- DVD cover
- Starring: Louis C.K.;
- No. of episodes: 13

Release
- Original network: FX
- Original release: June 23 – September 8, 2011

Season chronology
- ← Previous Season 1 Next → Season 3

= Louie season 2 =

The second season of the American television comedy series Louie premiered on June 23, 2011, and concluded on September 8, 2011. It consisted of thirteen episodes, each running approximately 23 minutes in length. FX broadcast the second season on Thursdays at 10:30 pm in the United States. The season was produced by 3 Arts Entertainment and the executive producers were Louis C.K., Dave Becky and M. Blair Breard. The second season was released on DVD and Blu-ray in region 1 on June 19, 2012.
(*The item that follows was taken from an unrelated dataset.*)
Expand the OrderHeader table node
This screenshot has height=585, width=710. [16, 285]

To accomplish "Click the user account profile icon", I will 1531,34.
Louie was created, written and directed by Louis C.K., who stars as a fictionalized version of himself, a comedian and newly divorced father raising his two daughters in New York City. The show has a loose format atypical for television comedy series, consisting of largely unconnected storylines and segments (described as "extended vignettes") that revolve around Louie's life, punctuated by live stand-up performances.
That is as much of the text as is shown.